Edit the data from its first line through the line that contains "coord(75,26)", replacing "gray" with "red" and keeping everything else unchanged. Leave the pictures out of your answer.

* BEGIN Data rows *

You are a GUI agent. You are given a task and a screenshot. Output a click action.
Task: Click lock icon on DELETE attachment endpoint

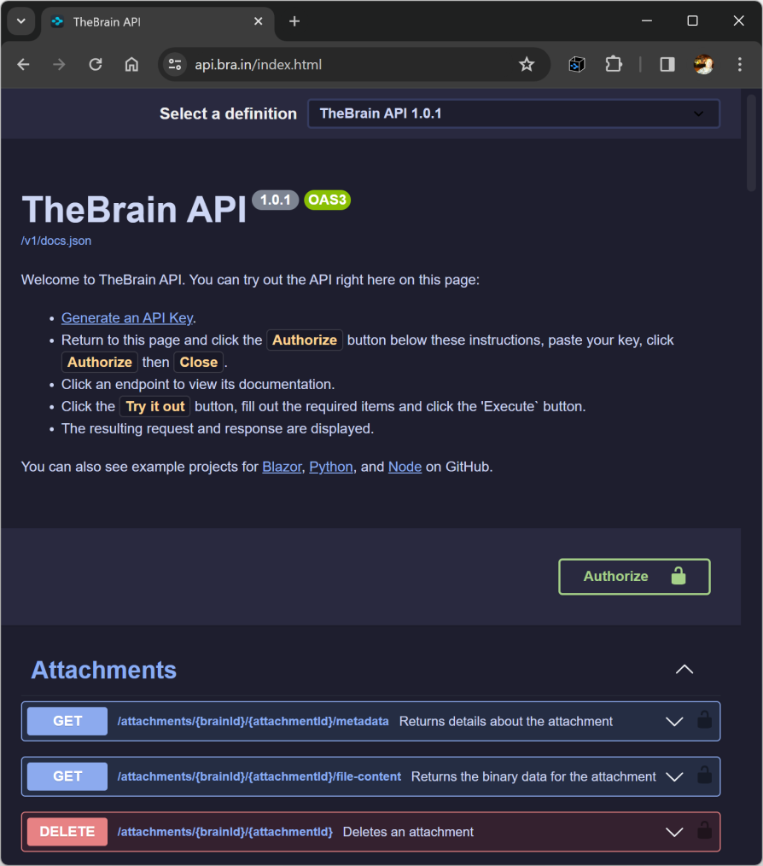704,832
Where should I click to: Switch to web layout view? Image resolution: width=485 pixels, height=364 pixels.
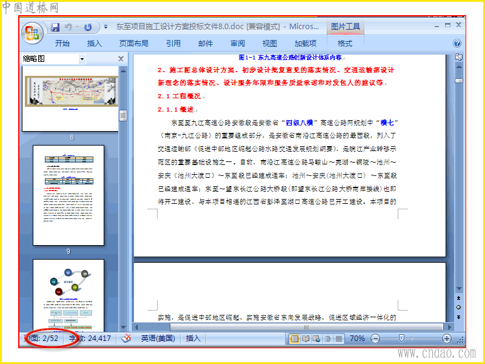tap(316, 339)
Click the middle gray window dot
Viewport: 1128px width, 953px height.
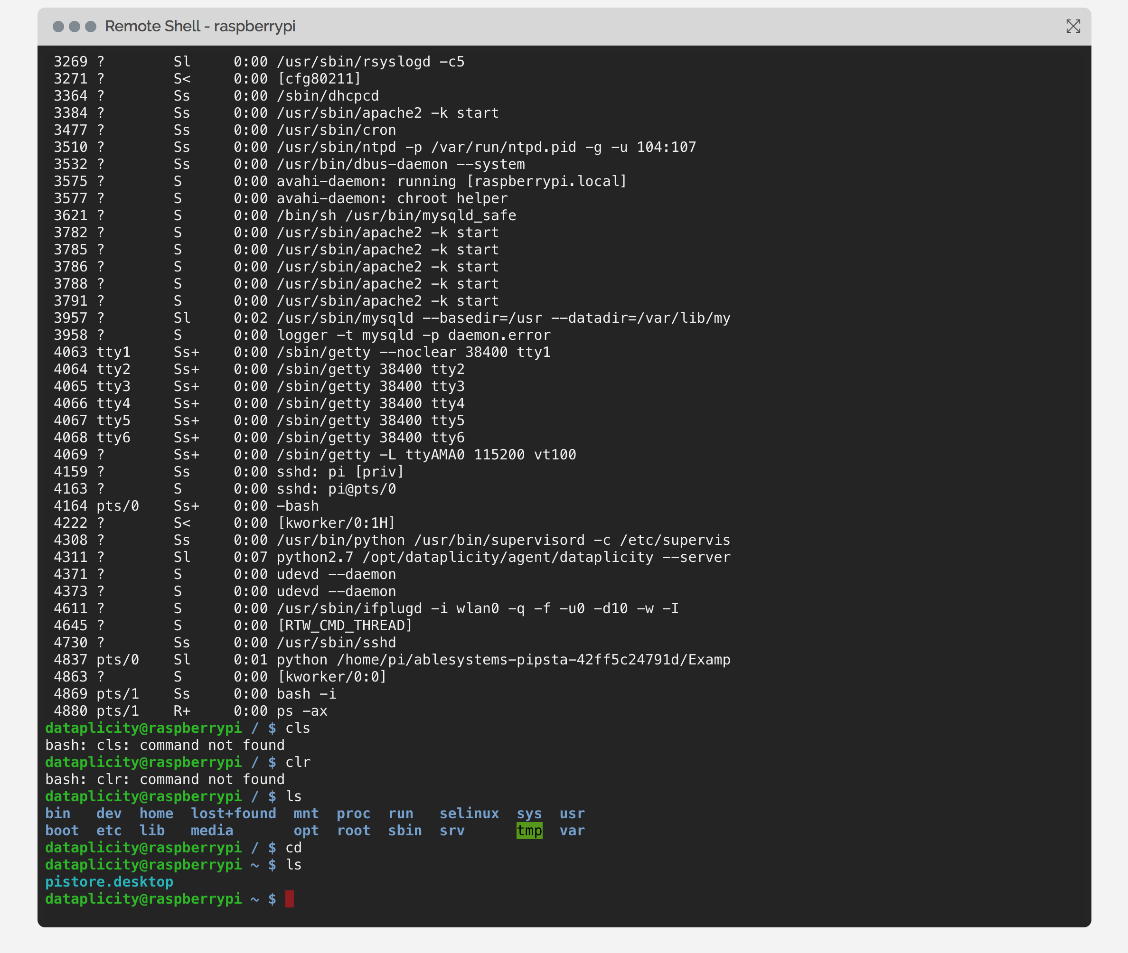coord(75,26)
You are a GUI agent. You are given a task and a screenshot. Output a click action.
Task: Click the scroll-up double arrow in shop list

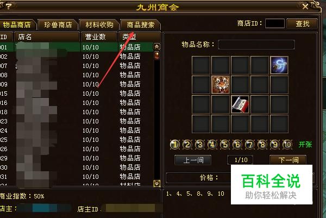point(157,47)
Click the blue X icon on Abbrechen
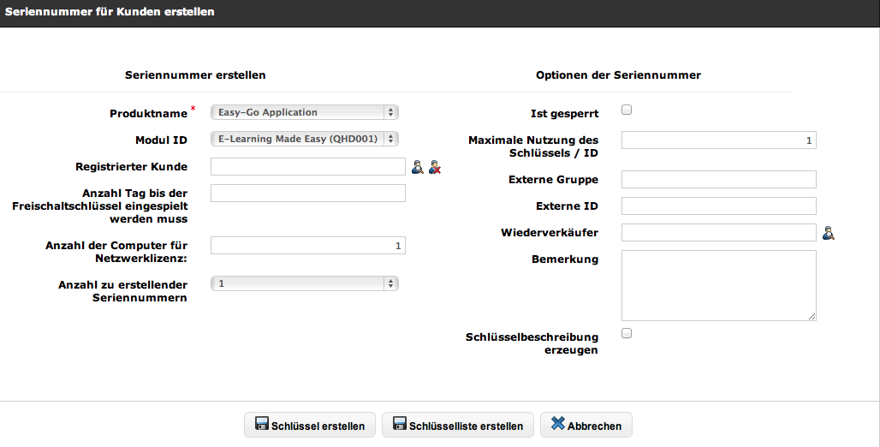Image resolution: width=880 pixels, height=447 pixels. click(x=558, y=425)
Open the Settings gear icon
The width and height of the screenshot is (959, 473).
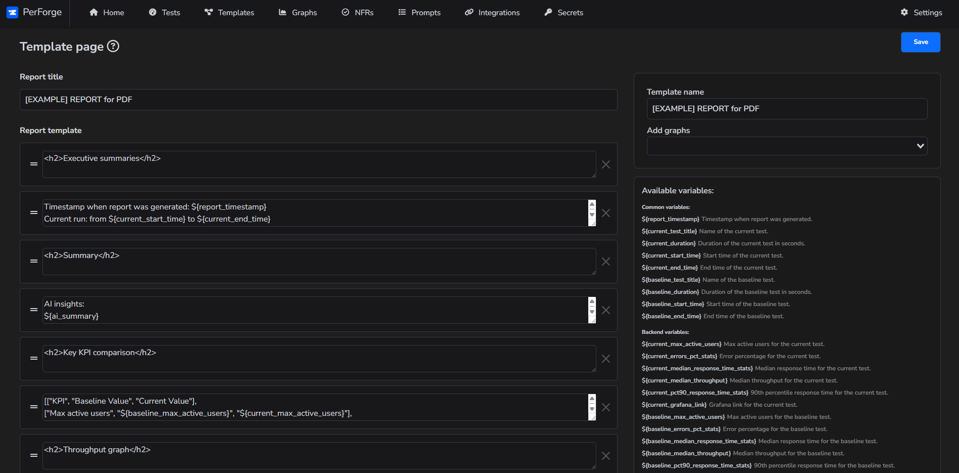(905, 12)
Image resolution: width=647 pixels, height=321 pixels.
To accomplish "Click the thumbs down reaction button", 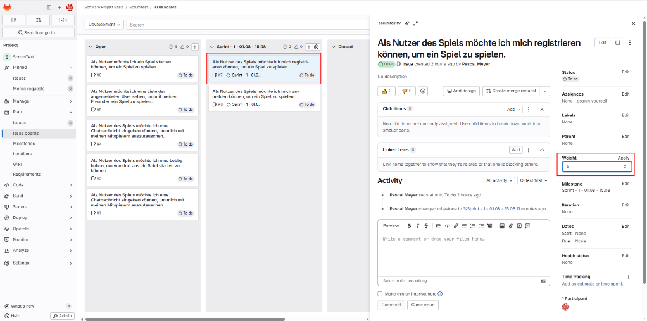I will coord(406,91).
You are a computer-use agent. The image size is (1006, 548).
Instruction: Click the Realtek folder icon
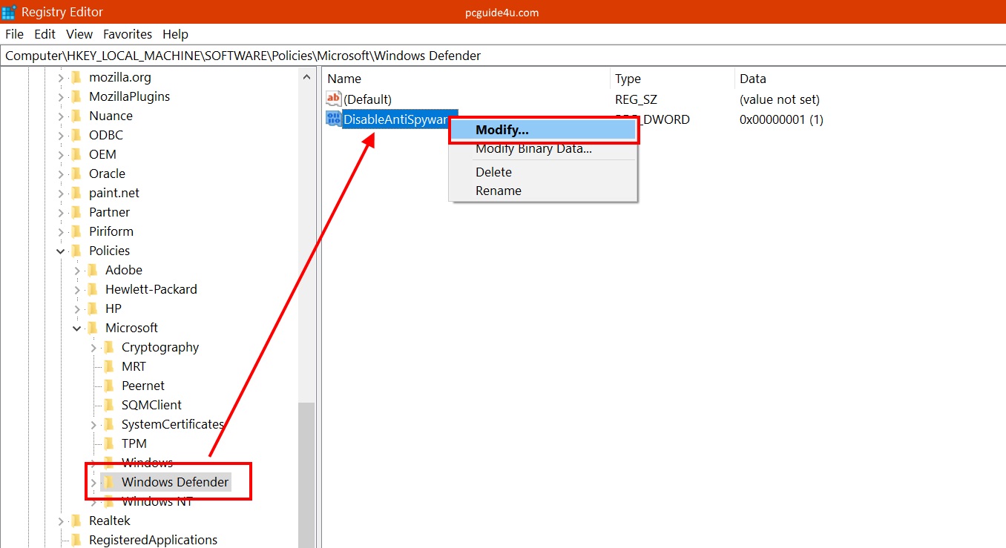[76, 521]
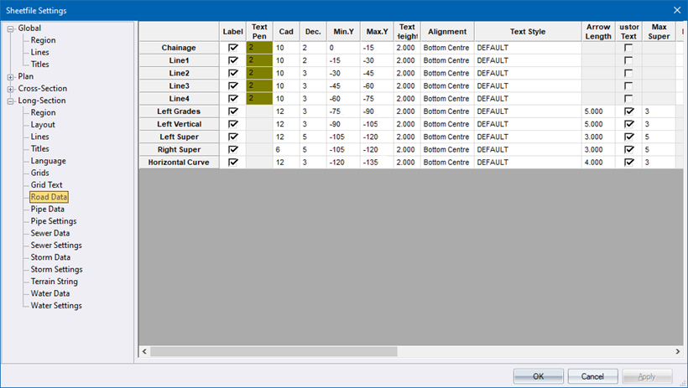Viewport: 688px width, 388px height.
Task: Pick the Text Pen color for Line4
Action: (x=259, y=99)

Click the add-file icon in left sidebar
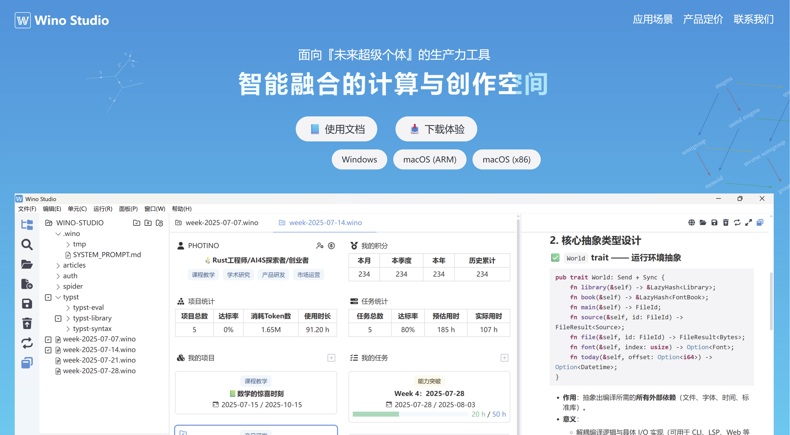tap(27, 284)
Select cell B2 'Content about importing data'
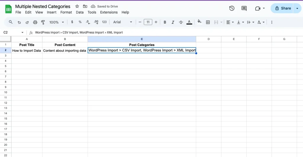 coord(65,51)
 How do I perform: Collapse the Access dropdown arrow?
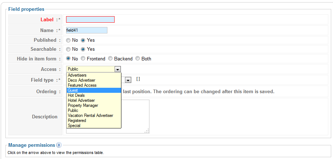(118, 69)
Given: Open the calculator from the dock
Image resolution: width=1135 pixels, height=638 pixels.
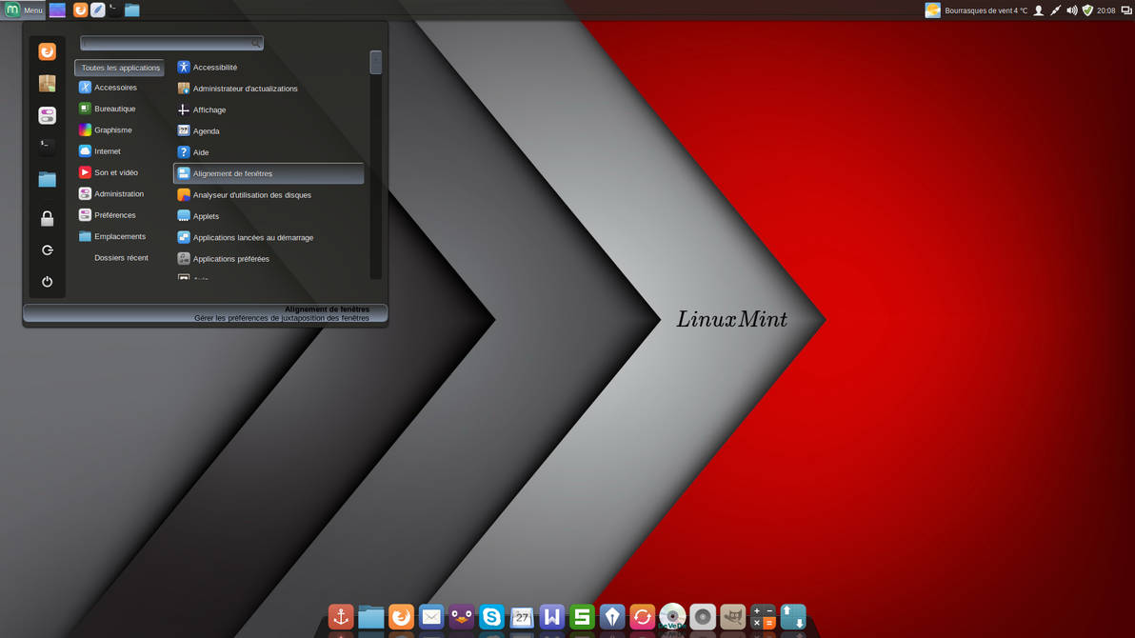Looking at the screenshot, I should click(763, 617).
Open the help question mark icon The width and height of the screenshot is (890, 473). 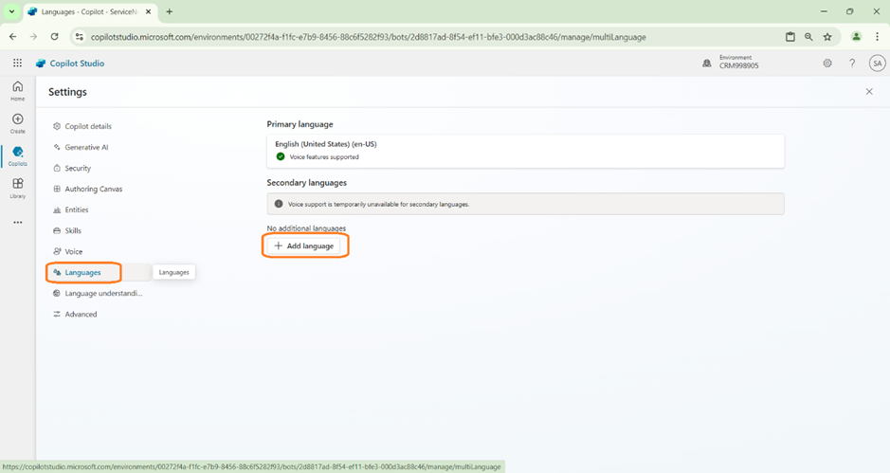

* END Data rows *

The result:
You are a GUI agent. You are given a task and a screenshot. Output a click action.
Task: Click lock icon on DELETE attachment endpoint

704,832
Where should I click to: Switch to web layout view? Image resolution: width=485 pixels, height=364 pixels.
tap(316, 339)
Click the middle red window dot
Viewport: 1128px width, 953px height.
coord(75,26)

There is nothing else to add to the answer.